EXCERPTED RECORDS:
■ ■ ■

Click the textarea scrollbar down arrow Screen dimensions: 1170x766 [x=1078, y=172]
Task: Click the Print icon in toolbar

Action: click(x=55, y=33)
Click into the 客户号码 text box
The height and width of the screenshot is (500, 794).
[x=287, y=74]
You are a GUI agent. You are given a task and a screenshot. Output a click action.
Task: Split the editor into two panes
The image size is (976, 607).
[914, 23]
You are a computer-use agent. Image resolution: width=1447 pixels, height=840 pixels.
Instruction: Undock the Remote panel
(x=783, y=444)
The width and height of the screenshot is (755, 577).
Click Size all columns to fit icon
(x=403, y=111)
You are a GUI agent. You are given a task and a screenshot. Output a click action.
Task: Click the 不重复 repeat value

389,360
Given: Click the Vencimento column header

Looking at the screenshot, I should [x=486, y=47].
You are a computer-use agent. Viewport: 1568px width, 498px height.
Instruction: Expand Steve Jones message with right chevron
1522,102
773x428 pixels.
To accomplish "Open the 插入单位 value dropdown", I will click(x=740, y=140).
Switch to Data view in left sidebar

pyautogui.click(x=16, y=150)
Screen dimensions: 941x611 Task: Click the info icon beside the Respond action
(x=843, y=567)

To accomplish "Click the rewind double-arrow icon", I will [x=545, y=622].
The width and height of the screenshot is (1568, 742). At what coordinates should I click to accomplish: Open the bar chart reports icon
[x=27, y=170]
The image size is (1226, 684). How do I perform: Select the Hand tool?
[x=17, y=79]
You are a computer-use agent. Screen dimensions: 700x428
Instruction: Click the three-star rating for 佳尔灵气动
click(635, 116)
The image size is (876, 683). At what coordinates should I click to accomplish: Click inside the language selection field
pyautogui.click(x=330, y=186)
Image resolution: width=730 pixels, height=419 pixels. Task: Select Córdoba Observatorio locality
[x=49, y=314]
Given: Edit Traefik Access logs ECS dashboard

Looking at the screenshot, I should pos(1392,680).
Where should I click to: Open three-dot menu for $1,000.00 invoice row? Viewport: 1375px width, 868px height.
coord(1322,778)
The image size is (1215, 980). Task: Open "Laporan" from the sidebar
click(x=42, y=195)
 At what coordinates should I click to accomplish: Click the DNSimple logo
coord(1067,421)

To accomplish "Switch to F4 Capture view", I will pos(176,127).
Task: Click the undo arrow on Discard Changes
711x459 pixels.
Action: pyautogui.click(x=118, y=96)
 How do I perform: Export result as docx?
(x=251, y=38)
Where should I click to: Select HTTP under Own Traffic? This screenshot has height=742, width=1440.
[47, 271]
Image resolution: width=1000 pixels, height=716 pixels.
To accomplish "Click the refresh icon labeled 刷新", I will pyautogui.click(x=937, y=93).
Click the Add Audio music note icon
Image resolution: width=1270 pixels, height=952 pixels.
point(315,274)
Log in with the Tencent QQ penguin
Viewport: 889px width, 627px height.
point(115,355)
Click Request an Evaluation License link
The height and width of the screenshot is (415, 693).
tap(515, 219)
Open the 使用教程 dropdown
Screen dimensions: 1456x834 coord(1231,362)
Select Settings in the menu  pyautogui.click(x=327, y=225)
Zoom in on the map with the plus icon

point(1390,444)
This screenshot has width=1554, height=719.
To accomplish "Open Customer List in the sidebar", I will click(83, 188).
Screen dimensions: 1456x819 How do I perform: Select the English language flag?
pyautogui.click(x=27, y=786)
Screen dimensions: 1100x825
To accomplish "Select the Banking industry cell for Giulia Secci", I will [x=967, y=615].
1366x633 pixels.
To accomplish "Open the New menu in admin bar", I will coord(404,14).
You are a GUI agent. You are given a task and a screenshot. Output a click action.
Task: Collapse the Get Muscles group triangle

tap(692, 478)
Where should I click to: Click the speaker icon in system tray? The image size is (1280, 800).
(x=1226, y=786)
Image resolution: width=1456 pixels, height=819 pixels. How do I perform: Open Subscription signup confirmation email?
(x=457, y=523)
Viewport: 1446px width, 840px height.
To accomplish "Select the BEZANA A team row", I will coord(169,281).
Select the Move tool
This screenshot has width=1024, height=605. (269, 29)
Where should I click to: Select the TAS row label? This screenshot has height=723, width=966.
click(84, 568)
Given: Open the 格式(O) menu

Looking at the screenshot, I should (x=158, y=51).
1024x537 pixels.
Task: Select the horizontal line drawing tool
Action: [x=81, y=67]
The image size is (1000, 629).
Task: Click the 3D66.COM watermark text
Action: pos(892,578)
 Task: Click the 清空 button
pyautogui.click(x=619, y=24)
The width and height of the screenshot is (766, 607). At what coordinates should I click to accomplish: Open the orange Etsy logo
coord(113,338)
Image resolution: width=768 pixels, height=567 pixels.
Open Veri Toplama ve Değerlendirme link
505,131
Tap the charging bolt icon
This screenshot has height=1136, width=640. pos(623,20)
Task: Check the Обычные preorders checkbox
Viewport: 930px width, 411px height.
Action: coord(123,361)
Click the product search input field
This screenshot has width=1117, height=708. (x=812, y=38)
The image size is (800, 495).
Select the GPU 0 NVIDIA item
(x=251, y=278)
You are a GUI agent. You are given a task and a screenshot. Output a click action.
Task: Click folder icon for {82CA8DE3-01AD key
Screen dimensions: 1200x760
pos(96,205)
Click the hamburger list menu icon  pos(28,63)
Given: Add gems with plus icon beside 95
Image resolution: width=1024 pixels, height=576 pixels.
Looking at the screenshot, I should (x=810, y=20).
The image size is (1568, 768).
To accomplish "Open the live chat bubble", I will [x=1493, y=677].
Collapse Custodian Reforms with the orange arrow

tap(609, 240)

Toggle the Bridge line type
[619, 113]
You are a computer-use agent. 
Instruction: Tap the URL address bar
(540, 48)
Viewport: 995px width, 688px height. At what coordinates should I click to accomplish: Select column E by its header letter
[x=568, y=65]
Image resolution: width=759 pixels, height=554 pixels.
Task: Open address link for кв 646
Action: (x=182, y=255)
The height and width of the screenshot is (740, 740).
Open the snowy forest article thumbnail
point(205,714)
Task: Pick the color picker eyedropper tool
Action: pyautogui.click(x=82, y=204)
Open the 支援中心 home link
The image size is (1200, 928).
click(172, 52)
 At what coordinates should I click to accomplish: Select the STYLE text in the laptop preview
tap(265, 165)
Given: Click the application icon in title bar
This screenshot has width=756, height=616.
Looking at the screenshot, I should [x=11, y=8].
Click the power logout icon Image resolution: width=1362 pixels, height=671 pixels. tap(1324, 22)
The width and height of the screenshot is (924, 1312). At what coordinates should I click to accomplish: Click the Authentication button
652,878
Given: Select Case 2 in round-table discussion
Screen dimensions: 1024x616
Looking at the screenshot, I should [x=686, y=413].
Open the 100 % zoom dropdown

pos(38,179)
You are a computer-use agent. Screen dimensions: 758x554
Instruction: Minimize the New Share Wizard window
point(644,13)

■ ■ ■

Could you copy out all of the records above, line for line, without changing anything?

Click the textarea scrollbar down arrow Screen dimensions: 1170x766 [x=1078, y=172]
Task: Click the Print icon in toolbar

Action: click(x=55, y=33)
Click into the 客户号码 text box
The height and width of the screenshot is (500, 794).
[x=287, y=74]
You are a GUI agent. You are given a task and a screenshot. Output a click action.
Task: Split the editor into two panes
The image size is (976, 607).
[914, 23]
You are a computer-use agent. Image resolution: width=1447 pixels, height=840 pixels.
Instruction: Undock the Remote panel
(x=783, y=444)
The width and height of the screenshot is (755, 577).
Click Size all columns to fit icon
(x=403, y=111)
You are a GUI agent. You are given a task and a screenshot. Output a click action.
Task: Click the 不重复 repeat value

389,360
Given: Click the Vencimento column header

Looking at the screenshot, I should [x=486, y=47].
You are a computer-use agent. Viewport: 1568px width, 498px height.
Instruction: Expand Steve Jones message with right chevron
1522,102
773x428 pixels.
To accomplish "Open the 插入单位 value dropdown", I will click(x=740, y=140).
Switch to Data view in left sidebar

pyautogui.click(x=16, y=150)
Screen dimensions: 941x611 Task: Click the info icon beside the Respond action
(x=843, y=567)

To accomplish "Click the rewind double-arrow icon", I will [x=545, y=622].
The width and height of the screenshot is (1568, 742). At what coordinates should I click to accomplish: Open the bar chart reports icon
[x=27, y=170]
The image size is (1226, 684). How do I perform: Select the Hand tool?
[x=17, y=79]
You are a computer-use agent. Screen dimensions: 700x428
Instruction: Click the three-star rating for 佳尔灵气动
click(635, 116)
The image size is (876, 683). At what coordinates should I click to accomplish: Click inside the language selection field
pyautogui.click(x=330, y=186)
Image resolution: width=730 pixels, height=419 pixels. Task: Select Córdoba Observatorio locality
[x=49, y=314]
Given: Edit Traefik Access logs ECS dashboard

Looking at the screenshot, I should pos(1392,680).
Where should I click to: Open three-dot menu for $1,000.00 invoice row? Viewport: 1375px width, 868px height.
coord(1322,778)
The image size is (1215, 980). Task: Open "Laporan" from the sidebar
click(x=42, y=195)
 At what coordinates should I click to accomplish: Click the DNSimple logo
coord(1067,421)

To accomplish "Switch to F4 Capture view", I will pos(176,127).
Task: Click the undo arrow on Discard Changes
711x459 pixels.
Action: pyautogui.click(x=118, y=96)
 How do I perform: Export result as docx?
(x=251, y=38)
Where should I click to: Select HTTP under Own Traffic? This screenshot has height=742, width=1440.
[47, 271]
Image resolution: width=1000 pixels, height=716 pixels.
To accomplish "Click the refresh icon labeled 刷新", I will pyautogui.click(x=937, y=93).
Click the Add Audio music note icon
Image resolution: width=1270 pixels, height=952 pixels.
point(315,274)
Log in with the Tencent QQ penguin
Viewport: 889px width, 627px height.
point(115,355)
Click Request an Evaluation License link
The height and width of the screenshot is (415, 693).
tap(515, 219)
Open the 使用教程 dropdown
Screen dimensions: 1456x834 coord(1231,362)
Select Settings in the menu  pyautogui.click(x=327, y=225)
Zoom in on the map with the plus icon

point(1390,444)
This screenshot has width=1554, height=719.
To accomplish "Open Customer List in the sidebar", I will click(83, 188).
Screen dimensions: 1456x819 How do I perform: Select the English language flag?
pyautogui.click(x=27, y=786)
Screen dimensions: 1100x825
To accomplish "Select the Banking industry cell for Giulia Secci", I will [x=967, y=615].
1366x633 pixels.
To accomplish "Open the New menu in admin bar", I will coord(404,14).
You are a GUI agent. You are given a task and a screenshot. Output a click action.
Task: Collapse the Get Muscles group triangle

tap(692, 478)
Where should I click to: Click the speaker icon in system tray? The image size is (1280, 800).
(x=1226, y=786)
Image resolution: width=1456 pixels, height=819 pixels. How do I perform: Open Subscription signup confirmation email?
(x=457, y=523)
Viewport: 1446px width, 840px height.
To accomplish "Select the BEZANA A team row", I will coord(169,281).
Select the Move tool
This screenshot has width=1024, height=605. (269, 29)
Where should I click to: Select the TAS row label? This screenshot has height=723, width=966.
click(84, 568)
Given: Open the 格式(O) menu

Looking at the screenshot, I should (x=158, y=51).
1024x537 pixels.
Task: Select the horizontal line drawing tool
Action: [x=81, y=67]
The image size is (1000, 629).
Task: Click the 3D66.COM watermark text
Action: pos(892,578)
 Task: Click the 清空 button
pyautogui.click(x=619, y=24)
The width and height of the screenshot is (766, 607). At what coordinates should I click to accomplish: Open the orange Etsy logo
coord(113,338)
Image resolution: width=768 pixels, height=567 pixels.
Open Veri Toplama ve Değerlendirme link
505,131
Tap the charging bolt icon
This screenshot has height=1136, width=640. pos(623,20)
Task: Check the Обычные preorders checkbox
Viewport: 930px width, 411px height.
Action: coord(123,361)
Click the product search input field
This screenshot has width=1117, height=708. (x=812, y=38)
The image size is (800, 495).
Select the GPU 0 NVIDIA item
(x=251, y=278)
You are a GUI agent. You are given a task and a screenshot. Output a click action.
Task: Click folder icon for {82CA8DE3-01AD key
Screen dimensions: 1200x760
pos(96,205)
Click the hamburger list menu icon  pos(28,63)
Given: Add gems with plus icon beside 95
Image resolution: width=1024 pixels, height=576 pixels.
Looking at the screenshot, I should (x=810, y=20).
The image size is (1568, 768).
To accomplish "Open the live chat bubble", I will [x=1493, y=677].
Collapse Custodian Reforms with the orange arrow

tap(609, 240)

Toggle the Bridge line type
[619, 113]
You are a computer-use agent. 
Instruction: Tap the URL address bar
(540, 48)
Viewport: 995px width, 688px height. At what coordinates should I click to accomplish: Select column E by its header letter
[x=568, y=65]
Image resolution: width=759 pixels, height=554 pixels.
Task: Open address link for кв 646
Action: (x=182, y=255)
The height and width of the screenshot is (740, 740).
Open the snowy forest article thumbnail
point(205,714)
Task: Pick the color picker eyedropper tool
Action: pyautogui.click(x=82, y=204)
Open the 支援中心 home link
The image size is (1200, 928).
click(172, 52)
 At what coordinates should I click to accomplish: Select the STYLE text in the laptop preview
tap(265, 165)
Given: Click the application icon in title bar
This screenshot has width=756, height=616.
Looking at the screenshot, I should [x=11, y=8].
Click the power logout icon Image resolution: width=1362 pixels, height=671 pixels. tap(1324, 22)
The width and height of the screenshot is (924, 1312). At what coordinates should I click to accomplish: Click the Authentication button
652,878
Given: Select Case 2 in round-table discussion
Screen dimensions: 1024x616
Looking at the screenshot, I should [x=686, y=413].
Open the 100 % zoom dropdown

pos(38,179)
You are a computer-use agent. Screen dimensions: 758x554
Instruction: Minimize the New Share Wizard window
point(644,13)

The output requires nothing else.